Work required -> From the listing that follows, reproduce only the lines from the one holding "Image resolution: width=1512" through the one holding "Instruction: Click Proposal", both included, with no pictures.

Exercise data ->

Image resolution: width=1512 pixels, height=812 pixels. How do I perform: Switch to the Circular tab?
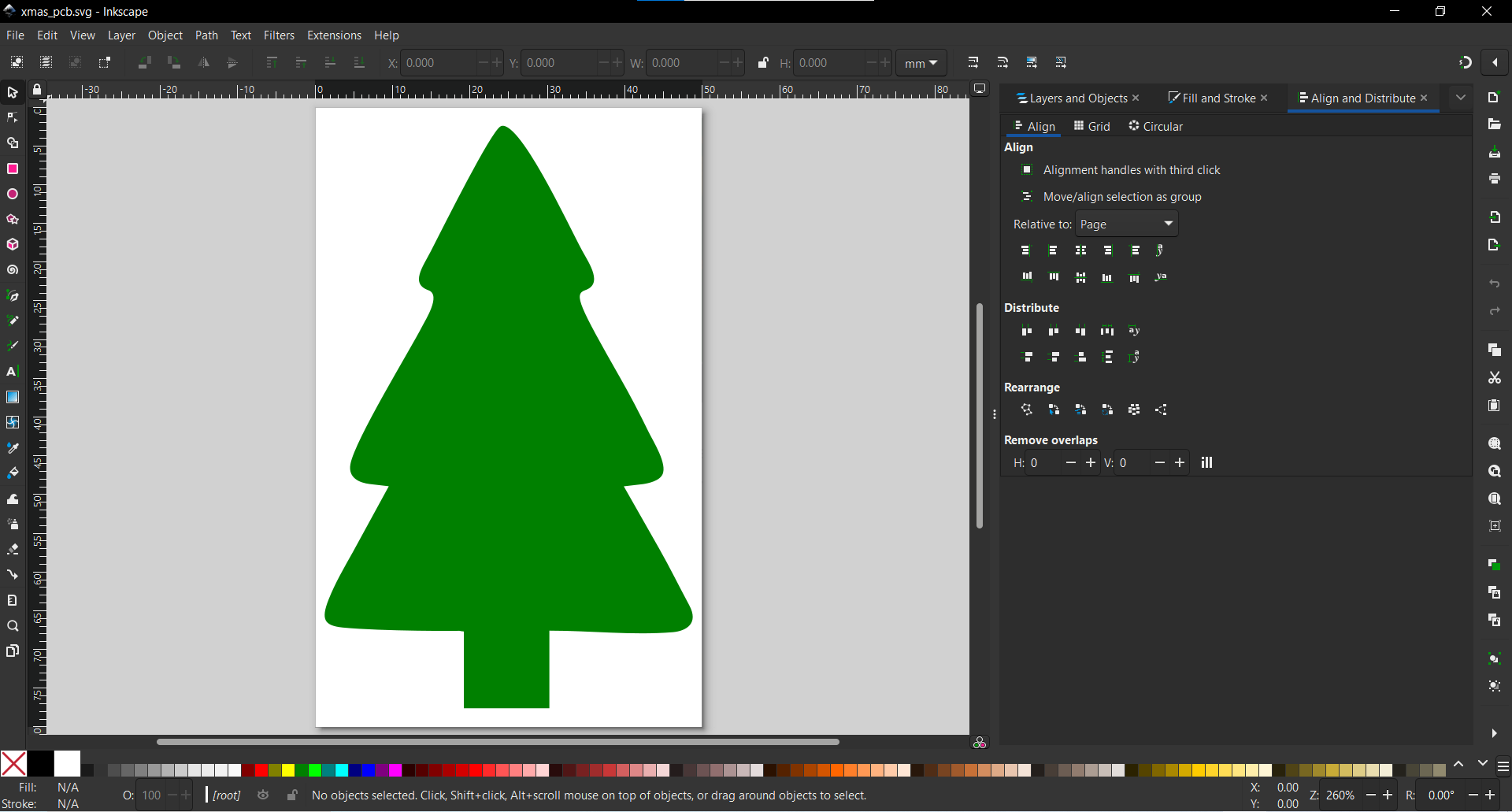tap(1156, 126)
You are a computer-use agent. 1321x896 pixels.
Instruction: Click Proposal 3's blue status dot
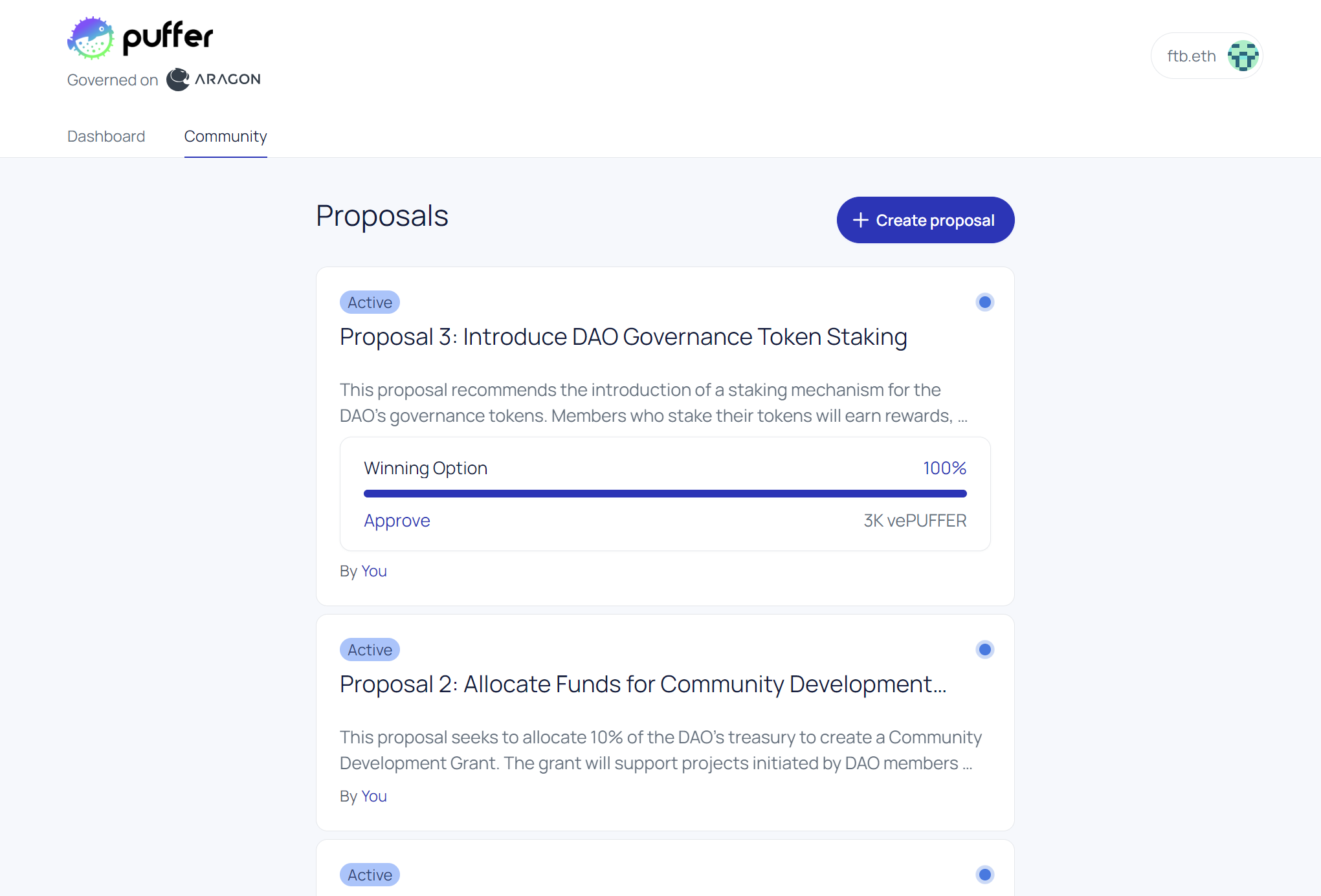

--

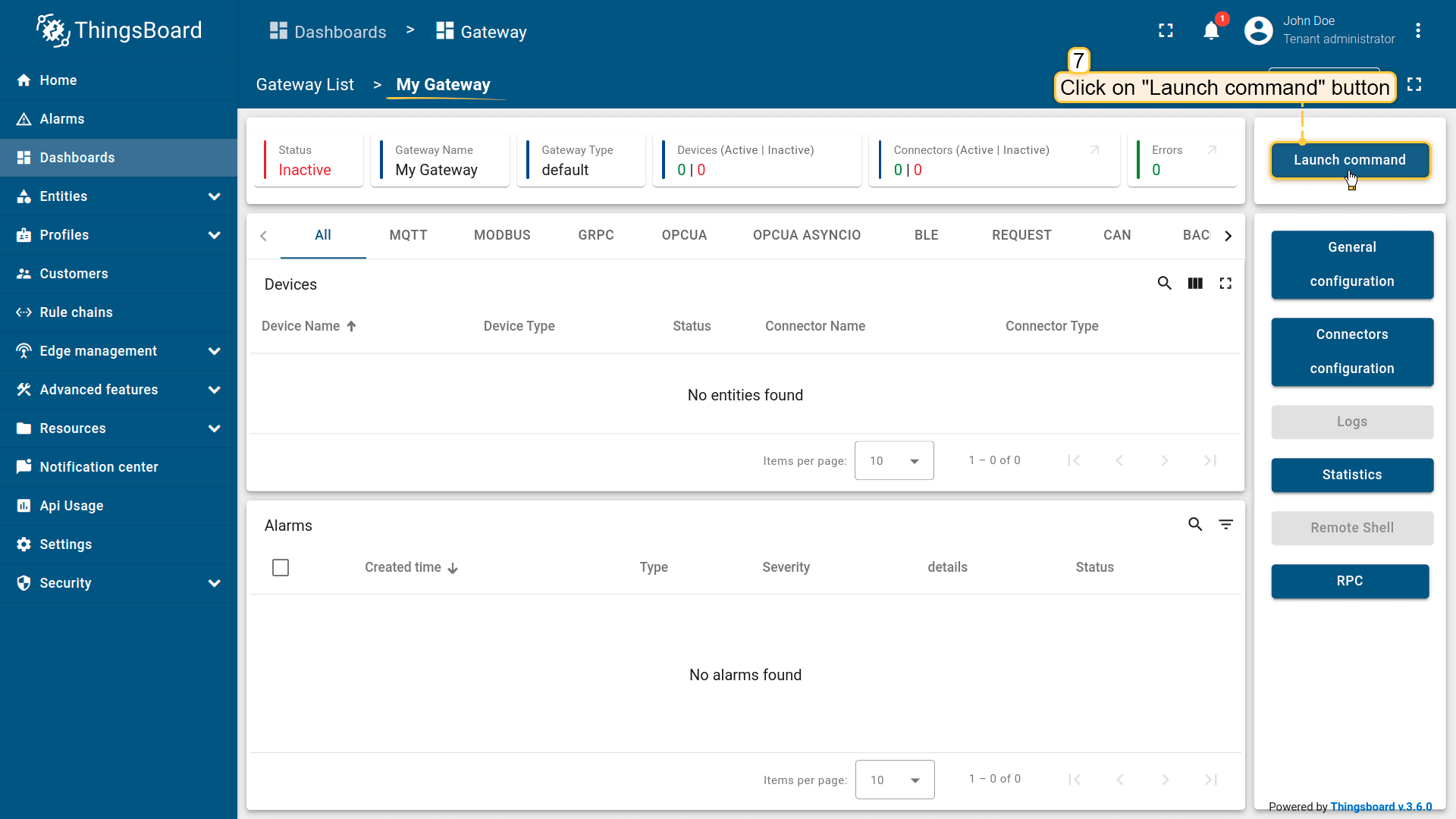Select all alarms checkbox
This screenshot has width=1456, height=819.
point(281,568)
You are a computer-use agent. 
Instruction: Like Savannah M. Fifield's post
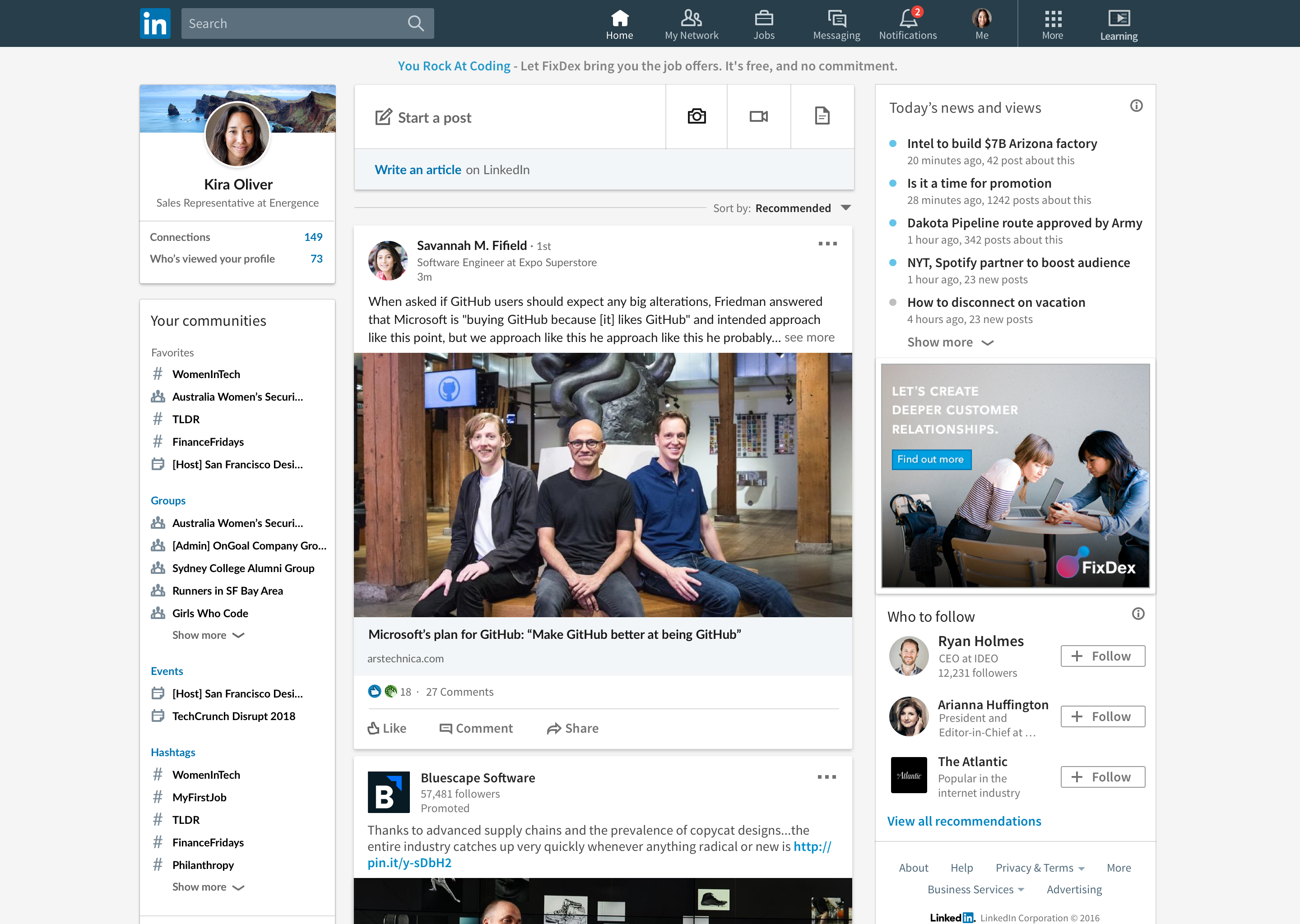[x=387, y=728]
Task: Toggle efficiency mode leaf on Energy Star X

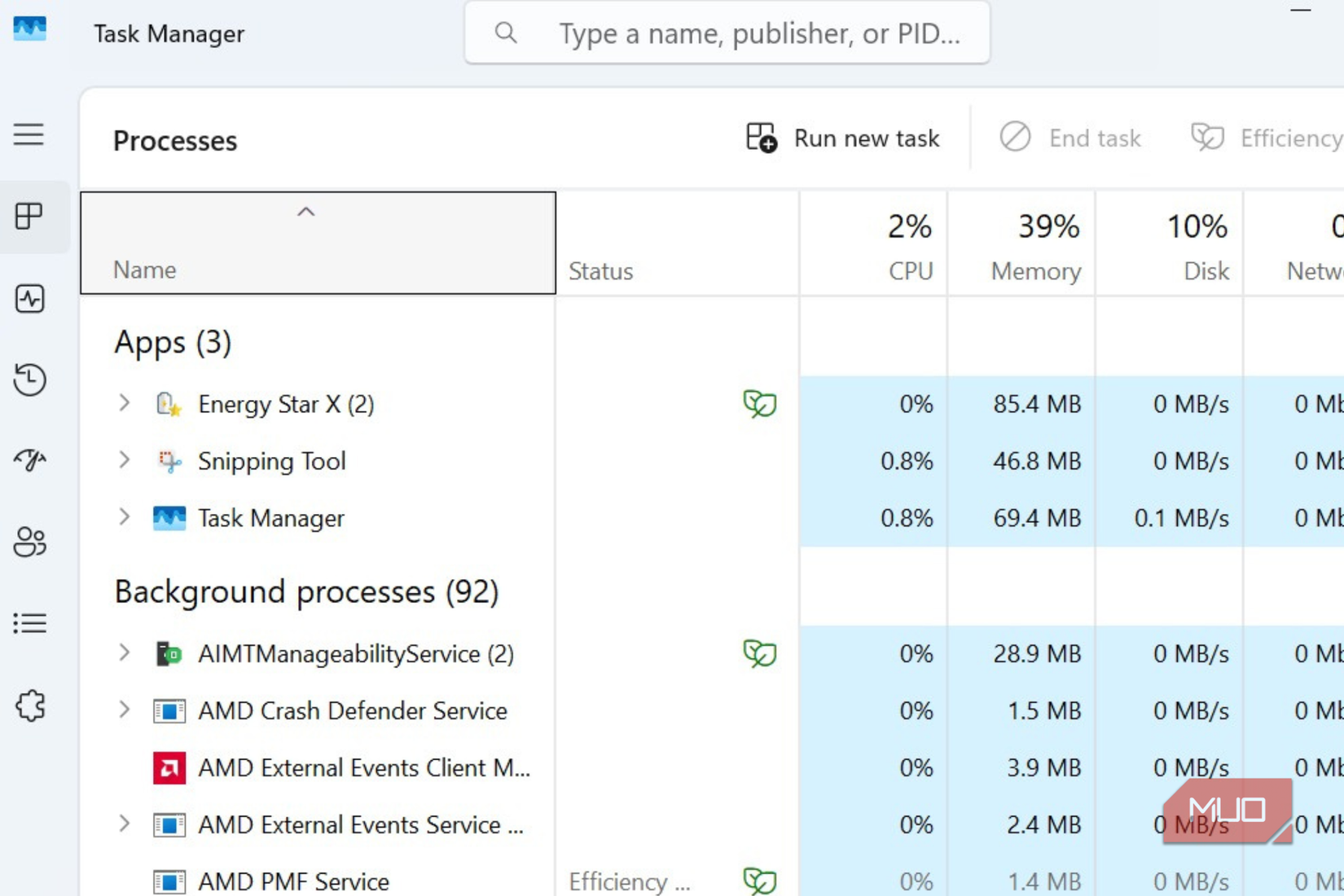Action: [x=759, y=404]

Your solution ->
Image resolution: width=1512 pixels, height=812 pixels. How do I perform: Switch to the Circular tab?
tap(1156, 126)
You are a computer-use agent. 1321x896 pixels.
Instruction: Click Proposal 3's blue status dot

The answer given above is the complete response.